Wins

Court of Appeal Affirms Consumer’s Victory Against A Car Manufacturer For Fraud And California Lemon Law Violations

Ford advertised its Super Duty F-250 truck as the heavyweight champion of its class, with unprecedented hauling and towing capacities.  Plaintiff saw those ads, and decided to buy one because he was planning to tow heavy loads into the mountains for extended camping trips.  But he was never able to tow anything without putting his life on the line.

At trial, he testified about multiple terrifying situations, including the time the truck lost power as he was approaching a busy intersection:  “‘All of a sudden everything in my dashboard went off, all of the lights, the radio went off, my tachometer went down to zero.  I had nothing to my dashboard but I knew the truck was still running because I can hear it . . . .’”  The jury also heard evidence that Ford knew all along that the F-250 was defective, but decided not to share that information with potential buyers.  Instead, Ford insiders instructed others within the company to “‘delete these emails.’”  The jury found that Ford had committed fraud in the inducement and violated the Consumers Legal Remedies and Song-Beverly Acts.  It awarded plaintiffs the full purchase price of the truck, implicitly finding that the truck’s fair market value at the time of sale was $0, based on objective evidence that it was a lemon.  The jury also awarded plaintiffs a $50,000 civil penalty, $150,000 in punitive damages, and attorney fees.

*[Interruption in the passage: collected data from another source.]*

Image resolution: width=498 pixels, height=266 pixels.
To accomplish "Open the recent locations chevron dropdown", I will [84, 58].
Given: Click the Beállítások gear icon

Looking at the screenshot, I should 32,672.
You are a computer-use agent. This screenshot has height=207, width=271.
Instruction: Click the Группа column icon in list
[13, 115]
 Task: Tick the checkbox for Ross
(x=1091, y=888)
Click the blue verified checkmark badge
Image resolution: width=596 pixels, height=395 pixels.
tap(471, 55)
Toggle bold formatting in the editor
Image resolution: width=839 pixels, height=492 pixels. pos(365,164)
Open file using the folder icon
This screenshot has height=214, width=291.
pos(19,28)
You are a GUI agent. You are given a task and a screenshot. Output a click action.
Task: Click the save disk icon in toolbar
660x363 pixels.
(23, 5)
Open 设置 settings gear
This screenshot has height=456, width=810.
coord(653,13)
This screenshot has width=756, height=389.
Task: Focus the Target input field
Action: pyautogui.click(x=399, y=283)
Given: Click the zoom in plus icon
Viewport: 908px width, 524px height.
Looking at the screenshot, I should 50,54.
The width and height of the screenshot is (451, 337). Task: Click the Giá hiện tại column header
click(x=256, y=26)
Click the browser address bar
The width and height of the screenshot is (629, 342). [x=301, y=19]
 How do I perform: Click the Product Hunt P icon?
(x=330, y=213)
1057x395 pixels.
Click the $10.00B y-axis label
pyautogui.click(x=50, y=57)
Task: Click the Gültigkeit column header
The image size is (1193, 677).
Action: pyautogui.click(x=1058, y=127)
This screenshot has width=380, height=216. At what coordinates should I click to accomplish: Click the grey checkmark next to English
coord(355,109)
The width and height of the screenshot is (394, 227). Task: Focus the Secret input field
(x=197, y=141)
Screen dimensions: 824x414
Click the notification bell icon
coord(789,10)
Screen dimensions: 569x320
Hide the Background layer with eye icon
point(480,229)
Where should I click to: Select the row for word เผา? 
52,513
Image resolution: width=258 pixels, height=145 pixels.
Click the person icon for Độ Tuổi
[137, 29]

GMSR won an affirmance for the plaintiffs on appeal.  Rejecting Ford’s arguments, and adopting GMSR’s, the Court of Appeal held that there was substantial evidence that the truck was objectively worth $0 at the time of purchase, and that the civil penalty and punitive damages were not an impermissible double recovery because they were awarded to remedy two different types of wrongful conduct that occurred at different times.

As reported in Bloomberg Law: https://news.bloomberglaw.com/product-liability-and-toxics-law/ford-must-pay-truck-cost-penalty-punitive-damages-over-engine

The Court of Appeal’s opinion is accessible here:  (Anderson v. Ford Motor Company (2022) 74 Cal.App.5th 946, certified for partial publication.)